Dilma Rousseff devrait s’exprimer ce lundi 18 avril. Son mandat ne tient désormais plus qu’à un fil. Elle pourrait décider de le couper elle-même, en annonçant sa démission. A moins qu’elle ne préfère attendre le vote du Sénat le mois prochain. Il suffira d’un vote à la majorité simple des sénateurs pour qu’elle soit mise en accusation pour « crime de responsabilité ». Dilma Rousseff serait alors écartée du pouvoir pendant une période au maximum de 180 jours, en attendant un verdict final sur sa destitution par un vote aux deux tiers.

Dans un cas comme dans l’autre, le Brésil entrerait dans un long tunnel à l’issue incertaine. Le vice-président Michel Temer, 75 ans, son ex-allié centriste et désormais rival, assumerait les fonctions de Dilma Rousseff. Il serait amené à former un gouvernement de transition. Sombre perspective. Michel Temer est presque tout aussi impopulaire que la présidente. Son parti centriste, le PMDB, est éclaboussé par le scandale de corruption Petrobras.

Les nuages s’amoncellent au-dessus de sa tête, mais Dilma Rousseff reste droite dans ses bottes. Elle nie avoir commis un crime dit « de responsabilité ». Elle avait annoncé, avant le vote de dimanche, son intention « lutter jusqu’à la dernière minute de la seconde mi-temps ». Son avocat, José Eduardo Cardozo, a prévenu: « Ce vote scandaleux ne va pas l’abattre. Elle va lutter ce pour quoi elle a toujours lutté depuis la dictature, la démocratie ».

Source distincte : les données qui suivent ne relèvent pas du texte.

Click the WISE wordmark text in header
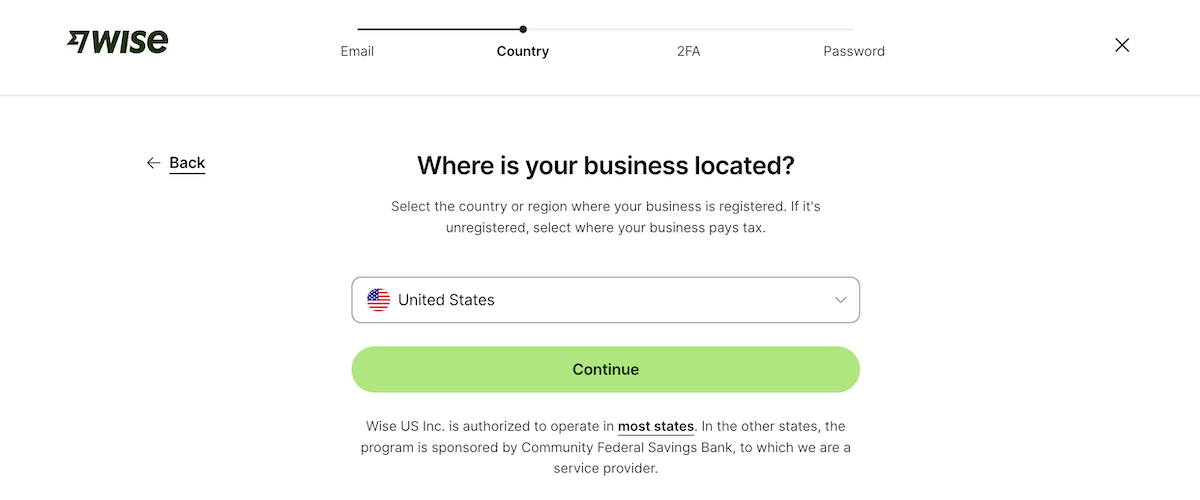Image resolution: width=1200 pixels, height=500 pixels. [131, 42]
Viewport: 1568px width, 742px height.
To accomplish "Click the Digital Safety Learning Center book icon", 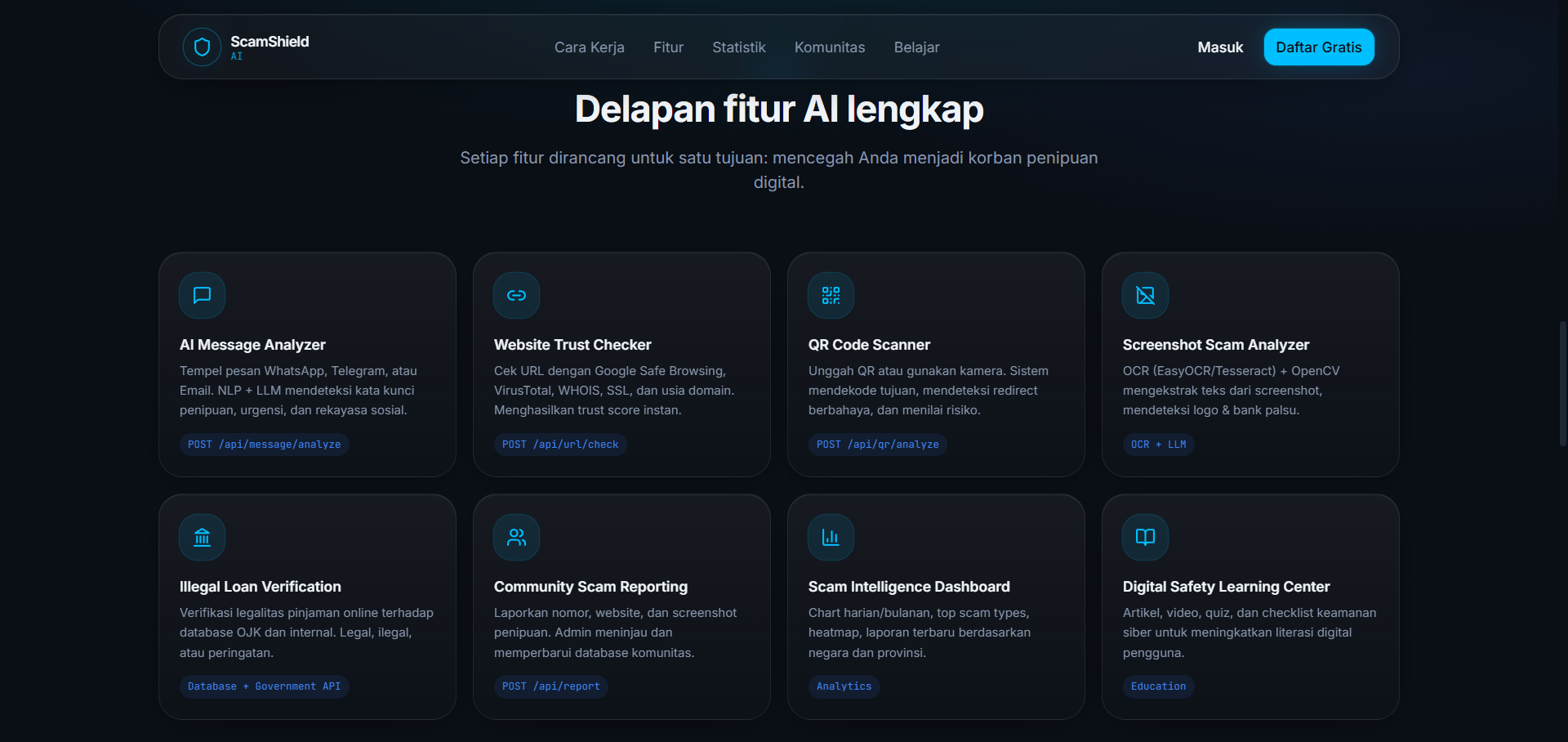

Au Brésil, la journée de dimanche a été vécue comme une étape décisive pour l’avenir du pays. A Brasilia, 53.000 manifestants en vert et jaune favorables à la destitution et 26.000 sympathisants de gauche habillés en rouge ont suivi les débats sur des écrans géants devant l’assemblée, séparés par une barrière métallique. Des dizaines de milliers de Brésiliens ont manifesté dans le pays, moins nombreux que prévu mais sans incidents, notamment à Sao Paulo et Rio de Janeiro.

Présente la semaine passée à Rio pour la dernière visite de la commission de coordination du CIO avant le début des Jeux, Nawal El Moutawakel avait été interrogée sur la position de l’organisation olympique face à la crise politique brésilienne. Réponse très diplomatique, et prudente, de la dirigeante marocaine, présidente de la commission: « Le CIO est une organisation apolitique, et nous avons avancé dans le travail malgré le contexte politique et économique compliqué. Nous sommes dans les temps. La crise politique n’a pas d’impact sur la préparation des Jeux. »

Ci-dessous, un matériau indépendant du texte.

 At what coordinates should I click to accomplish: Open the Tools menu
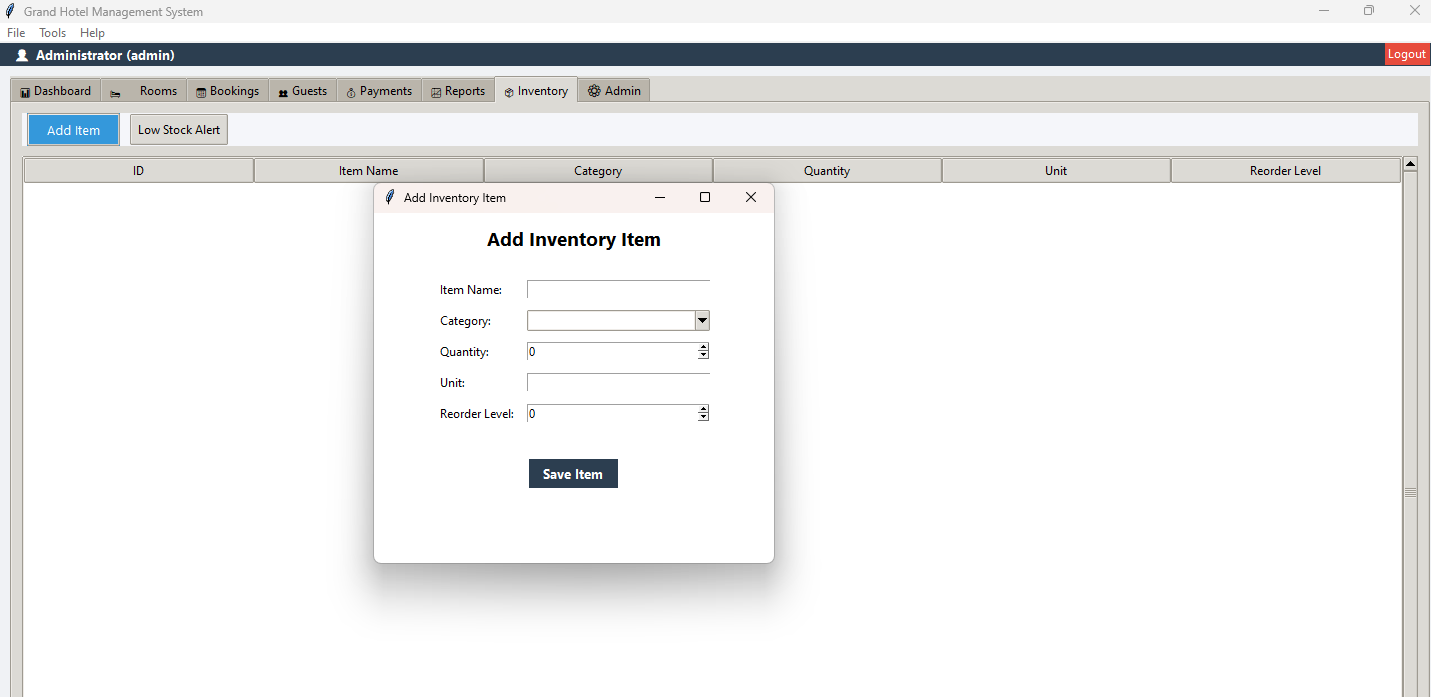tap(52, 33)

Difficile à croire. A moins de quatre mois de l’événement, le Brésil vient de changer de ministre des Sports et pourrait bien voir le fauteuil présidentiel recevoir un nouvel occupant. Les billets pour les Jeux se vendent mal parmi le public brésilien, même très mal dans le cas des Jeux paralympiques. Tout sauf une surprise.